On August 18, 2012, in Chinese Art, by admin

Hi you guys! Here it finally is, the nail art haul from my trip to China. I found loads of beautiful goodies there and I am so happy to show you what I found! Rhinestones, glitters, beads, nail art tools, fimos.. you name it, they got it in China. I was so happy to find all those things I can’t find in northern Finland during my trip and with a fraction of the prize. You also asked me to find out what the nail art was like in there, so I added a section dedicated to that at the end of the video. I had my nails done in there twice so I also show you what I wore on my nails during the trip :)

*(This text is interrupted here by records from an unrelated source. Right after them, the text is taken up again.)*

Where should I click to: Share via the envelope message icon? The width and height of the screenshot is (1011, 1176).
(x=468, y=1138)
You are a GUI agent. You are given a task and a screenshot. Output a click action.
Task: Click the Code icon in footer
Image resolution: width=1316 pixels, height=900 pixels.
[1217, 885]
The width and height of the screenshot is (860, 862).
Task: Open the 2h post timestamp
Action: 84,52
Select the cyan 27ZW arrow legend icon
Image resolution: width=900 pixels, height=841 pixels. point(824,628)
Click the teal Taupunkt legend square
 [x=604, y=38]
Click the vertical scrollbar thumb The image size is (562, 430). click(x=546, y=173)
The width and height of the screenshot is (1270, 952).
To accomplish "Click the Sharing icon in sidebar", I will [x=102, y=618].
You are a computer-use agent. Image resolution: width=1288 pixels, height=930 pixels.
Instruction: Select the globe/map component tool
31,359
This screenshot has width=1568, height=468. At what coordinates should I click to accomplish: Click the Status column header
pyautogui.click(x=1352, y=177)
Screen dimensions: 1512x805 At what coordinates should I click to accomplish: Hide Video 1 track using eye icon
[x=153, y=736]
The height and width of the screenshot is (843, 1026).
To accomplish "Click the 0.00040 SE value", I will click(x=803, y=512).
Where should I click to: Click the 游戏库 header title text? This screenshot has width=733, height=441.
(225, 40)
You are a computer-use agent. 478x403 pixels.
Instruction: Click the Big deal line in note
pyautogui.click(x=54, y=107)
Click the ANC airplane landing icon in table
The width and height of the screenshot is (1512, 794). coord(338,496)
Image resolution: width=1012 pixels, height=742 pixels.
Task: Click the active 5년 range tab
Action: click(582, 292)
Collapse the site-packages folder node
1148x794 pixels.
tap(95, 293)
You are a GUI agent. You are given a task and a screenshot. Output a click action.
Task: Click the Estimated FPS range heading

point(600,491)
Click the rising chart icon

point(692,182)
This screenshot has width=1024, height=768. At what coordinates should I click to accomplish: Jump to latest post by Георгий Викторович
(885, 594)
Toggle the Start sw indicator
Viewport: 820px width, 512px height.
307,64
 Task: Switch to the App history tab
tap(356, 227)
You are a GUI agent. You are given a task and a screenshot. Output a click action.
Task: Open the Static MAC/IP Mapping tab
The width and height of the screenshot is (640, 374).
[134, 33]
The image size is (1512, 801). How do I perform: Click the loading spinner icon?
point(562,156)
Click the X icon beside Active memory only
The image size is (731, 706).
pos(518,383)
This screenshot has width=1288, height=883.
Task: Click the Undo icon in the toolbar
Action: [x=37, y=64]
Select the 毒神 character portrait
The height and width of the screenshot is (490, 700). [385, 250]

The trip itself was awesome, we had such a good time the whole journey! We were backpacking there and it felt like a true adventure. We only had the flights and 2 first nights booked. We booked the rest of the hostels as we moved on. It was interesting since most of the people didn’t speak english, but we got our messages trough with gestures and a few awkward chinese words 😀 The people were so friendly and kind there, just lovely! During the trip we went to Hong Kong and visited the Peak, shopped, and went sightseeing. Then our trip continued to Hainan island by train and there we went to Sanya – a beach city. We visited a monkey island and saw monkeys live in the first time in our lives. That was so cool! We also ate good seafood, laid on the beach, swam and enjoyed the lovely atmosphere. Then we took the train to Haikou, the northern part of the island, and visited an old volcano crater. We spent the new year there. Lastly we returned to Hong Kong for some last minute shopping, last minute chinese food eating and a lot of geocaching before our flight back home in the middle of ice and snow.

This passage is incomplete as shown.